But this kind of analysis fails to make a distinction between different kinds of narrators.
Narrators have different degrees of palpability. George Eliot’s narrators famously resemble Marian Evans, as she presented herself to the world outside of her fiction, in intellect, moral attitude, diction and syntax, even in such cases when she adopts pointedly male narrative personas – one who is attracted to the female beauty amongst the characters – as in Scenes of Clerical Life and Adam Bede.
Such narrators have an imputed reality as personalities which places them, as it were, in our world – the real world – whilst the characters described are in the other. That a being in our world can see and describe the beings in the other world is a paradox which we simply accept, just as we do the imputed existence of that other world.
At the other end of the spectrum from this, we have the narrator as artist which, in Stephen Dedalus’s description of the artist towards the end of A Portrait of the Artist as a Young Man, ‘like the God of creation […] behind or beyond or above his handiwork, invisible, refined out of existence, indifferent, paring his fingernails’ – except that I would say that a being refined out of existence would emphatically have no fingernails to pare, nor would he or she be indifferent (since this implies the capacity for diffidence), nor would he or he be a he or a she.
It is like the camera in film, when it is not being focalised by a character.

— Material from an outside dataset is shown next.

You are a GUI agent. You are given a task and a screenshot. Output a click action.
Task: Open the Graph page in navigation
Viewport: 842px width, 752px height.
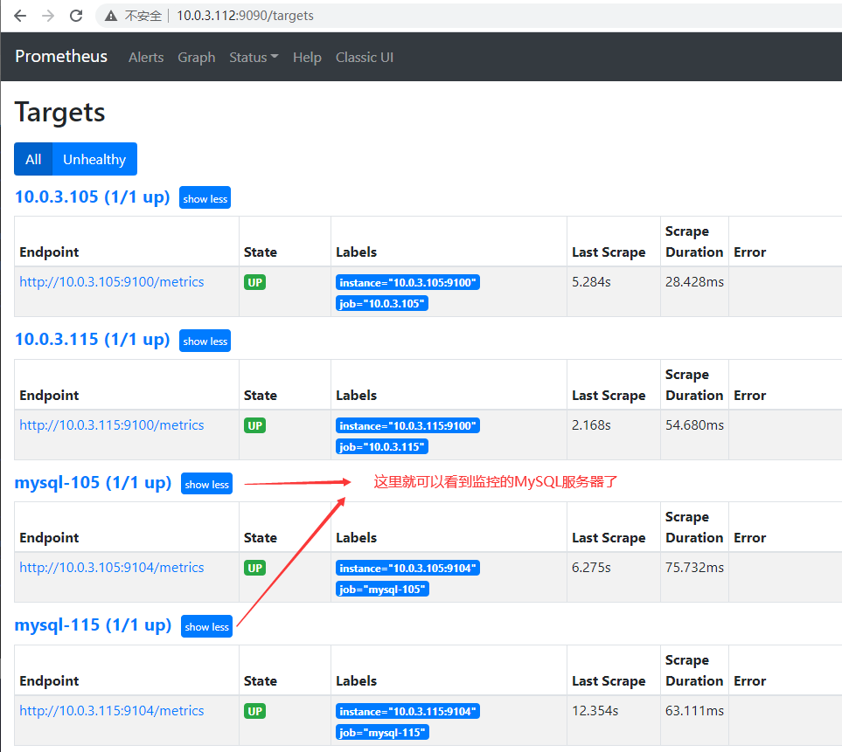(x=196, y=57)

Or like in paintings in which the subjects painted are not being observed, creating a closed system which in effect seals off the space or world of the painting from that of the beholder.
So, for example, in Dickens’s Bleak House, we have a heterodiegetic narrator who narrates in the present tense who is – especially by constant contrast with the homodiegetic narrator- protagonist Esther Summerson, who narrates the other half of the novel – without personality, without personhood. In relation to such a narrator, the very construct of the narrator seems an anthropomorphic fallacy. There is narration, by virtue of there being written words which denote events – but as little inducement as there could imaginably be to hypothesise a narrating self. In relation to Bleak House, therefore, one does not stand next to a narrator peering into the crystal ball of the novel to see what’s going on in there. There is only the world of the novel, since the narrator who isn’t participating in it, unlike Esther, isn’t outside of it either (like the status of the camera as being diegetic and heterodiegetic is extremely ambiguous).

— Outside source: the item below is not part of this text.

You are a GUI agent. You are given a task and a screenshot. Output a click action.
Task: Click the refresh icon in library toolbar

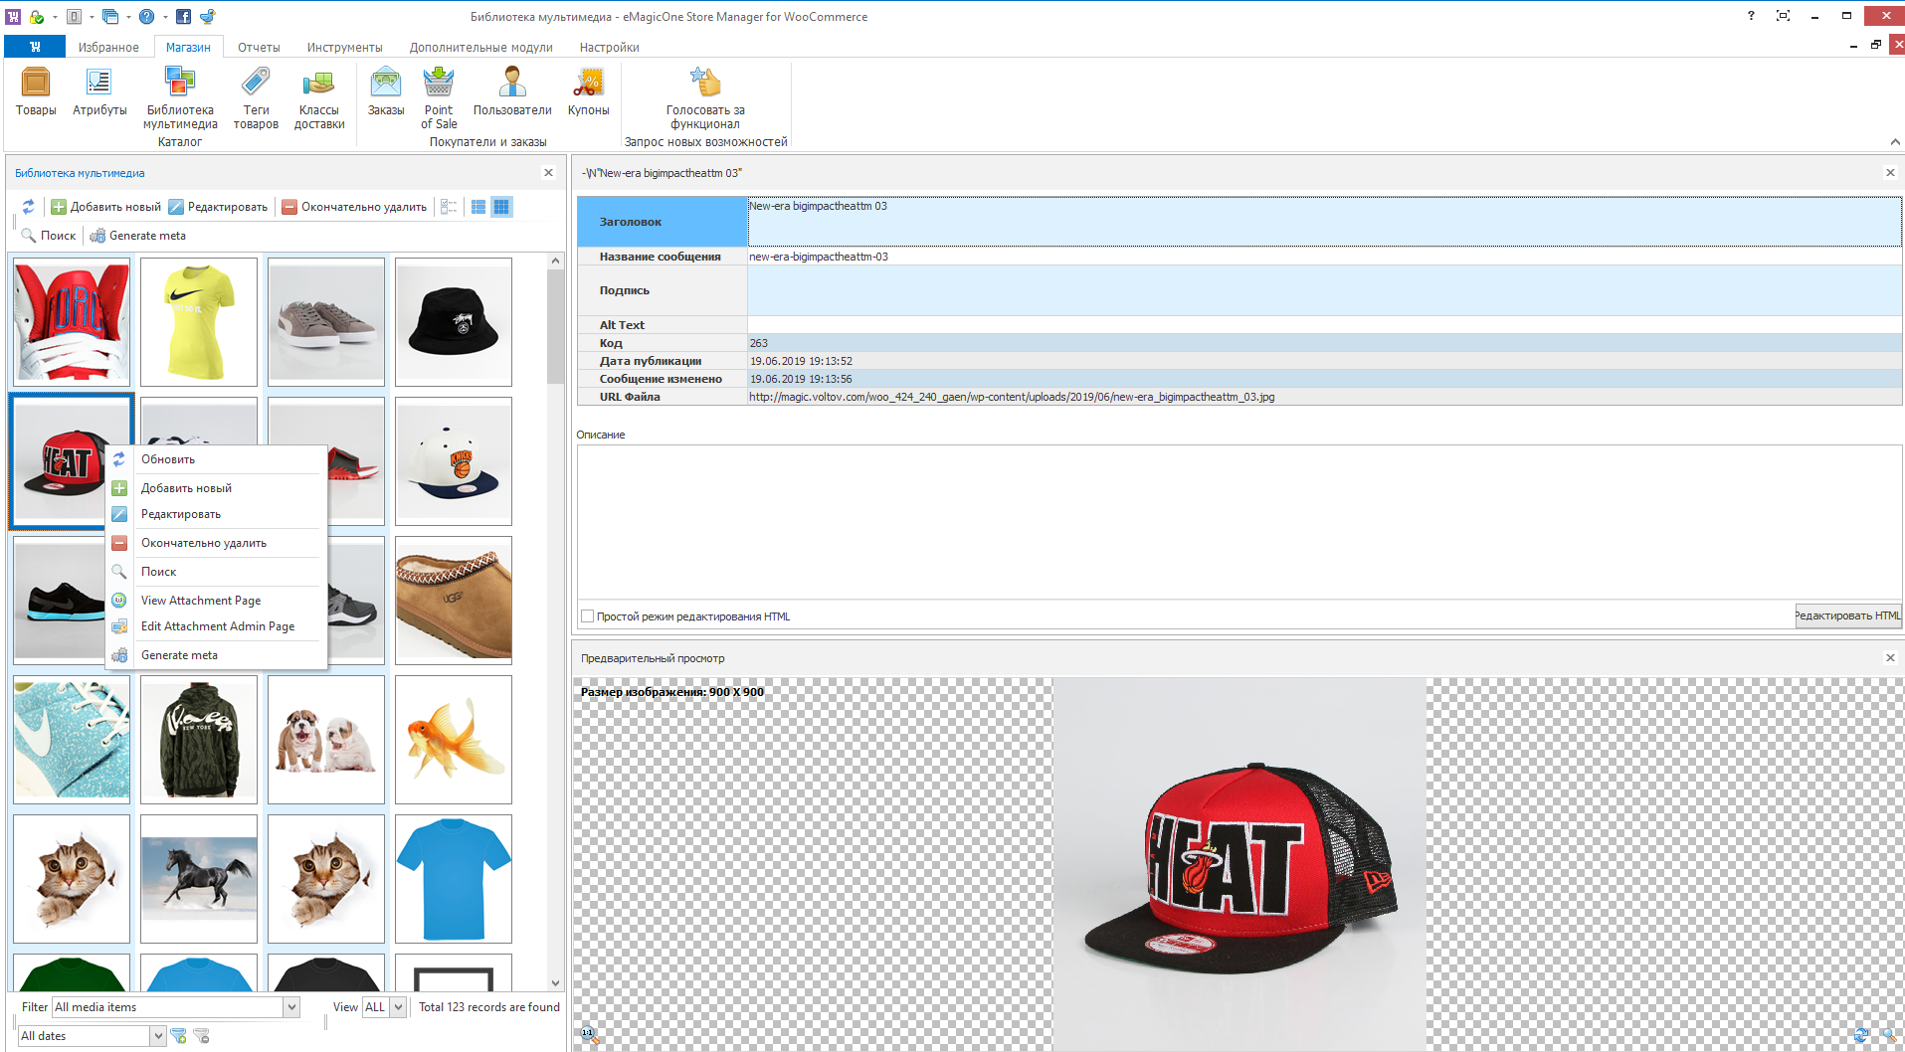click(28, 207)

Bleak House suddenly becomes part of our world; pari passu that means that we are living in the world of Bleak House, and this isn’t entirely comfortable.
Dickens knows that he is playing fast and loose with the fundamental convention of fiction here – that it is fiction. He acknowledges it by making no attempt whatever to make the novel’s composite narration coherent. The novel starts in the third person, and only moves on to Esther’s narration in chapter 3, with the words: ‘I have a great deal of difficulty in beginning to write my portion of these pages, for I know I am not clever.’
Her portion? So she and the non-existent narrator are in some kind of collaboration? They have signed a joint contract to describe selected events in London and Lincolnshire from the last twenty years? The relationship is not explained, because it cannot exist – and here we have an acknowledgment of the philosophical paradox involved in the supposedly absent position of all heterodiegetic narrators.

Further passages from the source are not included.